*A block of data:*
☆ ☆ ☆

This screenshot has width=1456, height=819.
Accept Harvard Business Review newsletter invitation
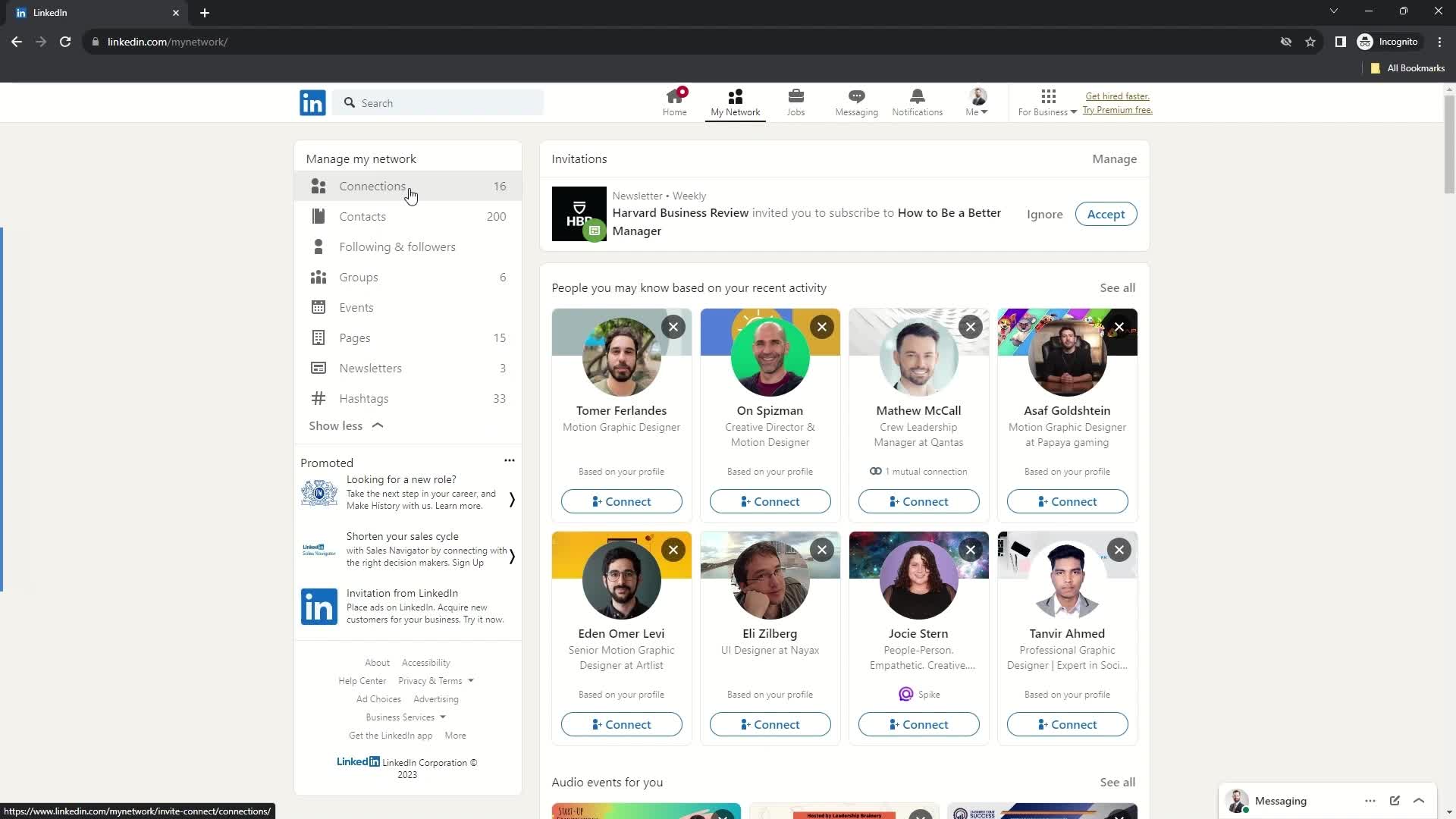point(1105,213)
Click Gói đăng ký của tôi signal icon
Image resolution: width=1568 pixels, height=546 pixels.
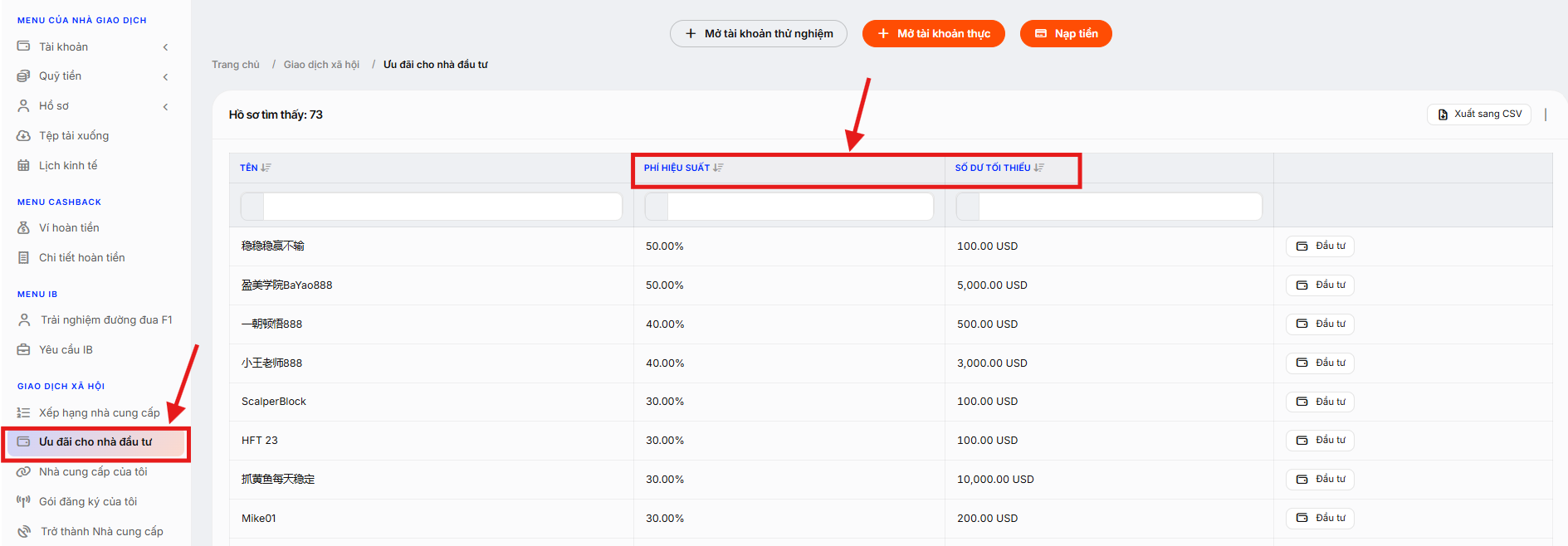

☆ ☆ ☆

*What you have to do:* Please rewrite all the entries above, replacing "width" with "breadth" wherever it occurs and changing nothing else. Leave the pictures out of your answer.

*Answer to this task:*
This screenshot has breadth=1456, height=819.
Accept Harvard Business Review newsletter invitation
point(1105,213)
Click Gói đăng ký của tôi signal icon
Image resolution: breadth=1568 pixels, height=546 pixels.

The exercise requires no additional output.